Ernest Barkley Raikes (18 November 1863 – 7 December 1931) was an English first-class cricketer and a legal advocate based in Bombay in British India between 1889 and 1914. While in India he played first-class cricket for the Europeans cricket team and Bombay.

==Life and career==
Raikes was born at Carleton Forehoe in Norfolk in November 1863 to the Reverend Francis Raikes and his wife, Martha
Barkley. He was educated at Haileybury, before going up to Keble College, Oxford. He studied classics at Oxford, graduating in 1887, before being called to the bar at the Inner Temple in 1888. He practiced law in Bombay, where he worked as an advocate at the Bombay High Court from 1889-1914. Raikes served on the staff of Lord Harris during his tenure as Governor of Bombay.
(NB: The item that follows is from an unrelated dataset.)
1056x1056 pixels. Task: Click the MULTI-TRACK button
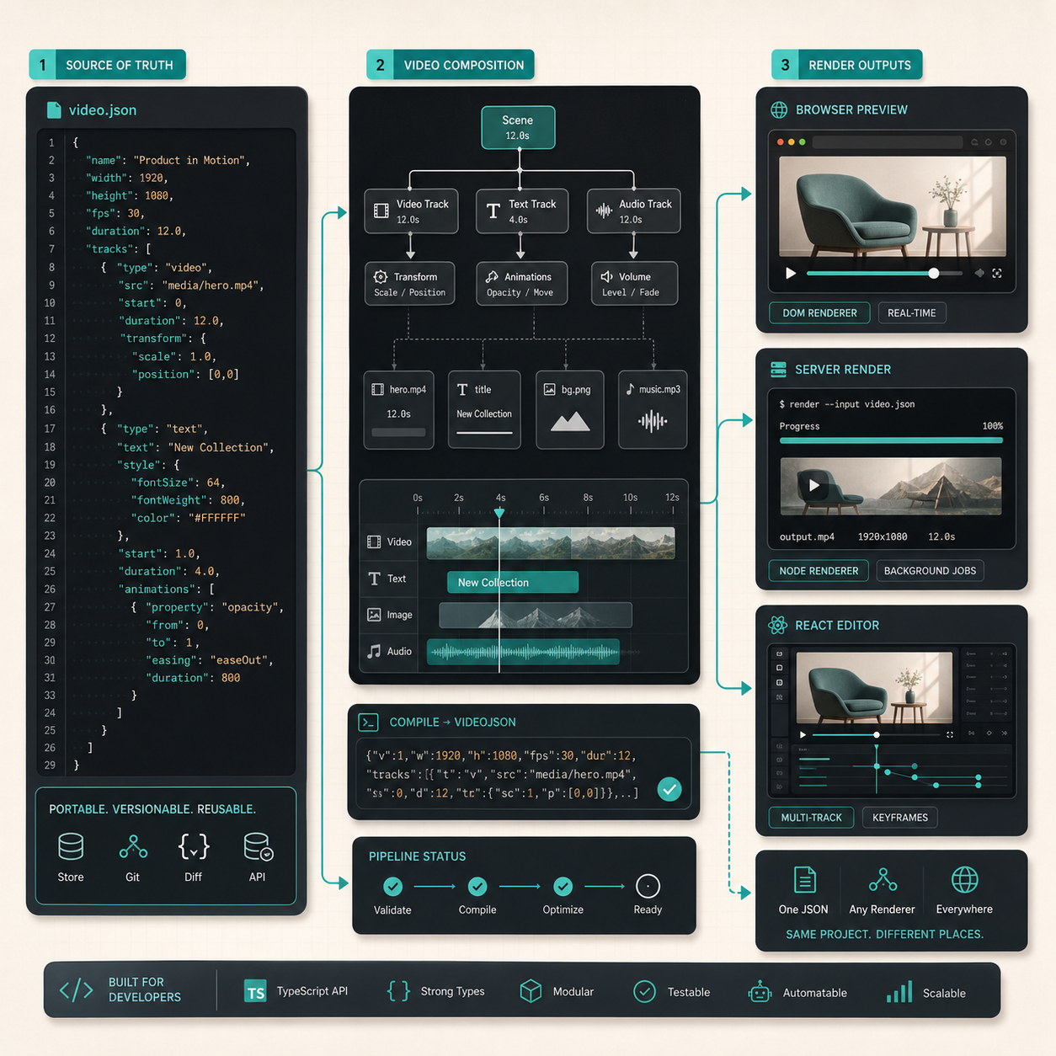click(811, 817)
While in British India, he made his debut in first-class cricket for the Europeans cricket team against the Parsees at Bombay in the 1892–93 Bombay Presidency, which was the first cricket match played in India with first-class status. He made seven further first-class appearances for the Europeans, all against the Parsees, with his last appearance coming in the 1900–01 Bombay Presidency. In addition to playing for the Europeans, he also featured once for Mumbai against Lord Hawke's XI touring team in 1892–93. A slow bowler, Raikes took 46 wickets for the Europeans at an average of 9.08, with best figures of 8 for 22. These figures, one of three five wicket hauls he took in first-class cricket, came against the Parsees at Poona in September 1894. He was present in England in the summer of 1897, when he played minor counties cricket for Norfolk, making eight appearances in the Minor Counties Championship, later making two appearances in 1901 and a further appearance in 1909.
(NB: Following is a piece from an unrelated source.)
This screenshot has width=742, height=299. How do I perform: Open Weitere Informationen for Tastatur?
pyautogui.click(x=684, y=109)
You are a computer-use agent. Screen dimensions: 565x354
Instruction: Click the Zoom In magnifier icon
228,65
He married Hilda Barkley in October 1899, with the couple having two sons and two daughters. Their eldest son, Thomas, was a first-class cricketer. In later life, he served as the county secretary to the Norfolk branch of the British Red Cross, for services to which he was made an OBE in the 1919 New Year Honours. He died in December 1931 at Ham Common, Surrey. His brother, George, was a first-class cricketer and international footballer.